Western ‘cold war’ tactics are an alternative weapon against a nuclear Iran: Scientists are missing; daughter of Iran’s media advisor has defected.

Tzvi Ben Gedalyahu , | updated: 23:13

Iranian street protest last June
Iranian street protest last June
Israel news photo: Wikimedia Commons

The recent defection of the daughter of Iranian President Mahmoud Ahmadinejad’s film advisor to Germany is the latest clue to a non-military "cold war” against a nuclear Iran. Iranian filmmaker Narges Kalhor, whose father is Iranian President Mahmoud Ahmadinejad’s cultural affairs advisor and a media spokesman, has applied for political asylum in Germany.

After making a film critical of torture in the Islamic Republic, she told Der Spiegel during a film festival in Germany, “I was told that it would be better not to come home and that if I went back now, I would be met at the airport by the secret police. There were a lot of people at the festival who are against the Iranian regime. I did not have permission to make my film in Iran either…. I have no options. I cannot go back to Iran.”

Her defection, along with the suicide bombing that killed six Iranian Revolutionary Guards commanders, is a feather in the hat for Western nations who reportedly are taking a page out of the U.S.-USSR Cold War in the 1950s and are trying to undermine the Iranian regime.

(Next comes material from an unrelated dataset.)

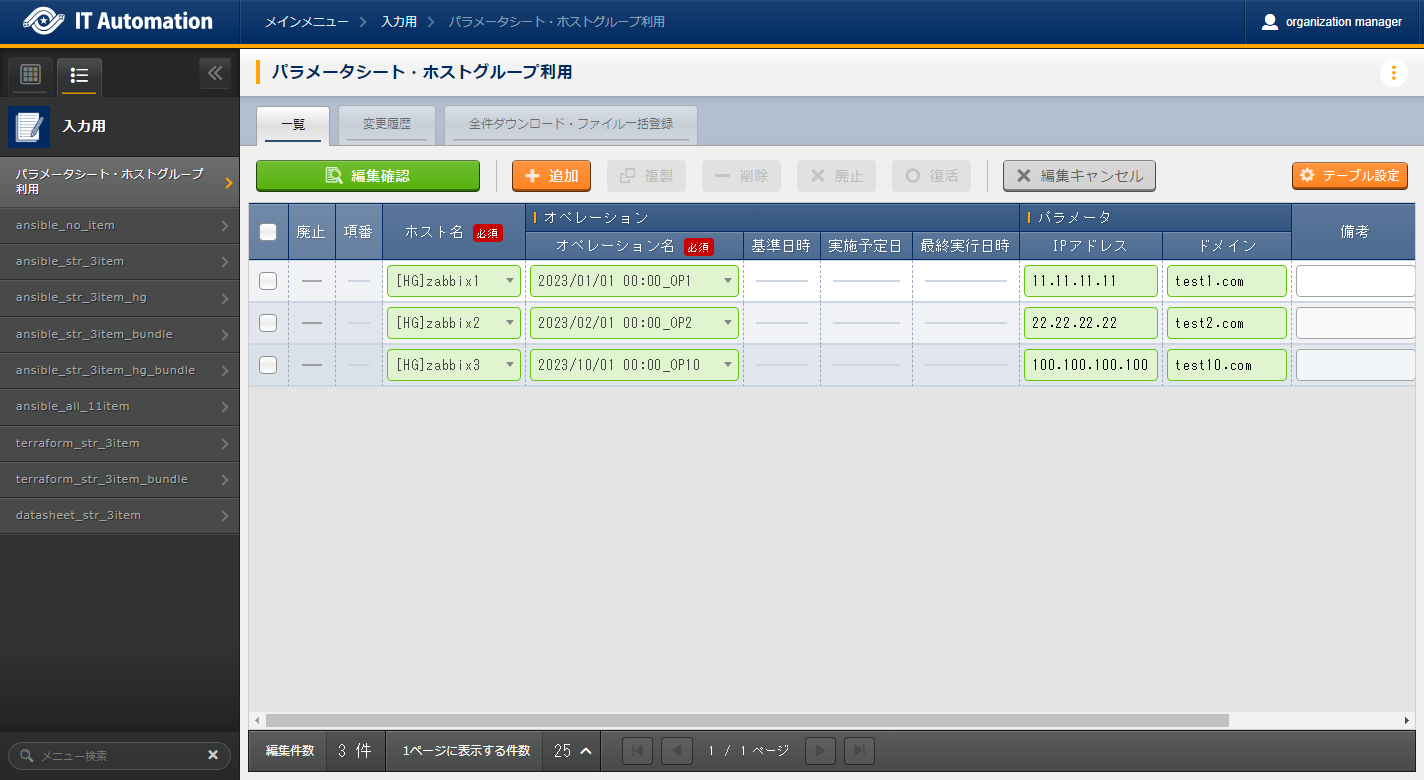1424x780 pixels.
Task: Switch sidebar to list view icon
Action: click(79, 75)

Missing documents, unexplained fatalities of nuclear scientists and the disappearance of others, are part of the effort to defuse Iran’s nuclear program, according to Peter Goodspeed of the Canadian National Post.

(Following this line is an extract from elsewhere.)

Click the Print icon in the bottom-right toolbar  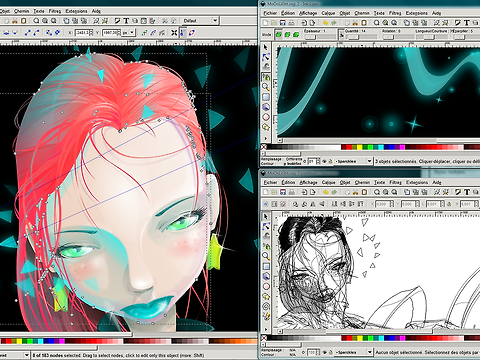[x=291, y=192]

Three months ago, a Tehran physics researcher went missing during a pilgrimage in Saudi Arabia, which, along with the United States, has been blamed by Iran for whisking him away to an unknown location. Last month, another scientist, who was visiting the country of Georgia, was arrested and apparently extradited to the United States.

The most widely-known disappearance is that of Revolutionary Guards general Ali Reza Asgari, who disappeared two years ago during a trip to Turkey, slightly more than a week after 10 members of his family also left Iran and never returned. Asgari was privy to highly classified information concerning Iran’s nuclear program.

One theory has suggested that he was a spy for the Israeli Mossad secret service while thinking his bosses were a Europeans intelligence agency. He also may have been involved in providing information on the nuclear facility in Syria that Israel reportedly bombed two years.

Other tactics being used in the “war” against Iran are currency manipulations and disinformation programs, according to Goodspeed.